Nel laboratorio di genetica al terzo piano della
Clinica universitaria le luci sono spente. Le finestre danno sul parco. La luna
rende nitide le sagome degli alberi contro il cielo notturno. Al lato opposto
dell'edificio, sullo stesso piano del laboratorio in fondo a un lungo corridoio,
il reparto di rianimazione occupa due ampie sale e tre locali più piccoli
connessi. Le luci sono accese. Dall'autostrada che passa oltre il fiume si
possono vedere in controluce medici e infermieri muoversi, le loro ombre sulle
finestre smerigliate e sigillate. Sulla porta d'ingresso del laboratorio di
genetica c'è una targhetta con quattro nomi: G. Saliceti, A. Vasari, A.

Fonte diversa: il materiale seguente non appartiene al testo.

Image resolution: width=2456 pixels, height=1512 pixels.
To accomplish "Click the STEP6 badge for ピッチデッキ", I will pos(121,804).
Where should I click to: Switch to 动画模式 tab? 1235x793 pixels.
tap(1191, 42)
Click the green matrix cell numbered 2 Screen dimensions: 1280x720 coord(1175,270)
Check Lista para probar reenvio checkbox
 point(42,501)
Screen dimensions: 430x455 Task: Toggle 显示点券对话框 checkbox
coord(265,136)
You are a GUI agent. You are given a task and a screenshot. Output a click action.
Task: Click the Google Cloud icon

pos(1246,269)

Thompson e S. Pizzi. La porta della rianimazione è una doppia vetrata, senza
etichette. All'interno, nella seconda sala grande, su di un letto, privo di
conoscenza, Andrea Vasari muove solo il torace, per respirare. I tracciati
della sua attività cerebrale scorrono su di un monitor. L'attività è intensa.
—
Sogna — deduce un'infermiera, mentre inietta un
liquido nella soluzione fisiologica che pende dal trespolo accanto al letto.
—
Però non dorme — commenta Jean-Luc Volatier,
anestesiologo, rivolgendosi a Sergio Pizzi.
—
E come lo chiamiamo, se non sonno? — domanda Pizzi
con un tono sprezzante.
—
Chiamalo come vuoi. Ti ricordo però che dal son-
ci si sveglia, mentre qui abbiamo provato ogni tipo di
stimolo e non è successo niente. Intendo dire: niente di evidente nei
tracciati. Tu che sei intelligente, cosa ne pensi?
— Oh, io sono
solo un genetista...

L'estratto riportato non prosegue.